This relationship between reference and referent is an indirect but powerful one that has several benefits. First, since a reference points only to a memory address and not actual content, it only has to have room to store the address. Referent addresses have one size, so it doesn’t matter what type of object you want to refer to. All object references have a common size. The referent is of course as big as it needs to be, up to the limit the JVM allows. The reference only has to get you to it.

Second, references are a way of expressing interest in the referent. When we remove all references to a referent—either by assigning them to other referents or the keyword null—the referent becomes expendable. The memory it consumes can be released and made available for future objects. The lifetime of any referent, therefore, depends on how many references (variables) point to it. In particular, it remains active for as long as its longest-living reference refers to it.

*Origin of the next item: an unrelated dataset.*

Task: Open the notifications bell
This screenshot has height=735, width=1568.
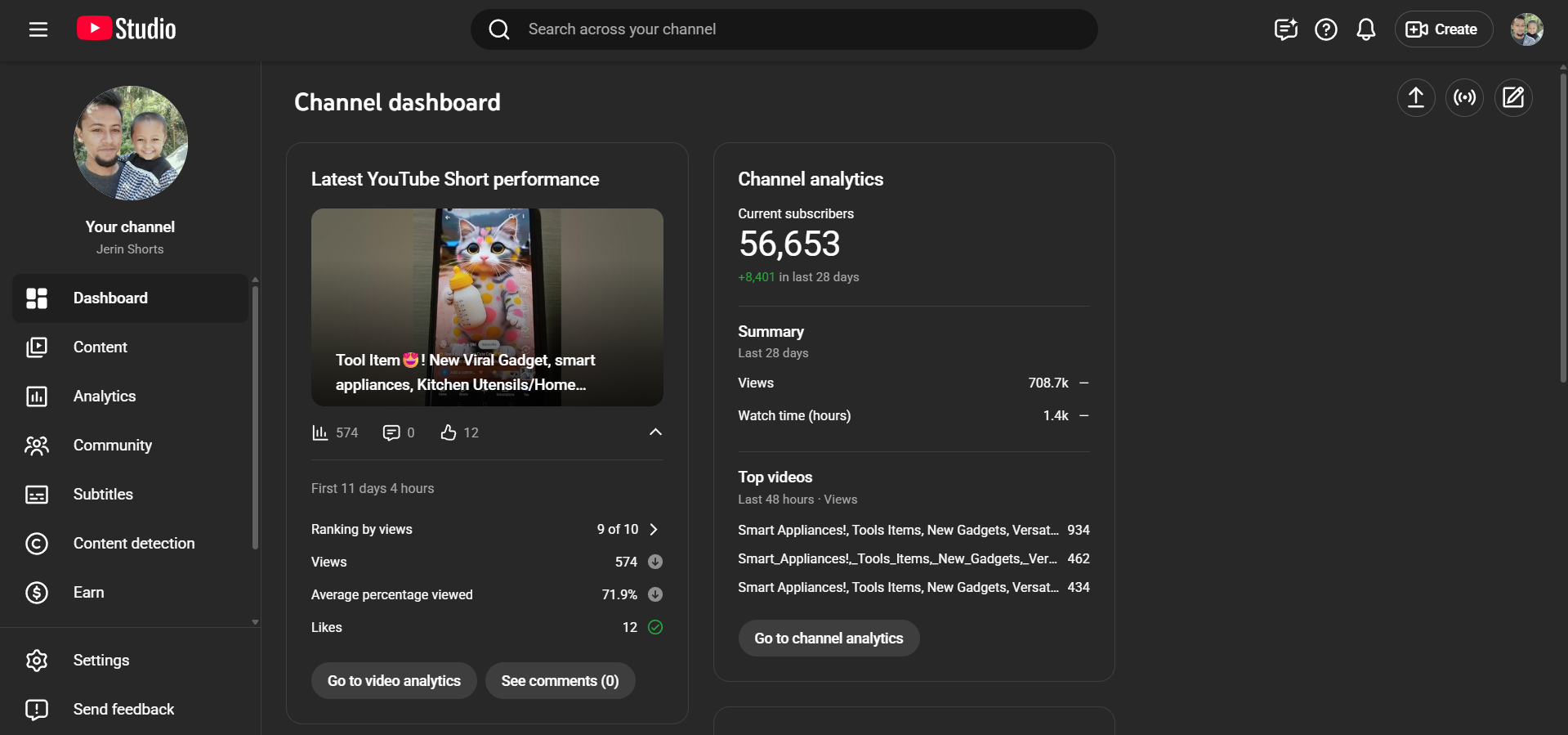Action: tap(1365, 29)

The process of finding expendable objects in memory and removing them is called garbage collection.

To better appreciate this relationship, let’s write a Java class called FreeCopy with a method that will return a reference to itself to the caller. Listing 2-3 shows the FreeCopy class with example output.

Listing 2-3: The FreeCopy class with output

$ cat FreeCopy.java
public final class FreeCopy {
   FreeCopy local;

   FreeCopy getOne() {
return this;
   }
// "this" lets the called method
// refer to its own object
public static void main(String args[]) {
      FreeCopy fc1 = new FreeCopy();
      FreeCopy fc2 = new FreeCopy();
      FreeCopy fc3 = fc2.getOne();
fc3.local = fc1.getOne();
      System.out.println(fc1);
      System.out.println(fc2);
      System.out.println(fc3);
      System.out.println(fc3.local);
   }
}

$ javac FreeCopy.java
$ java FreeCopy
FreeCopy@12b6651
FreeCopy@4a5ab2
FreeCopy@4a5ab2
FreeCopy@12b6651
$

Study the output first. The addresses printed show that the first and fourth references point to one referent. The second and third references point to another. Thus there are four different references but only two FreeCopy objects among them.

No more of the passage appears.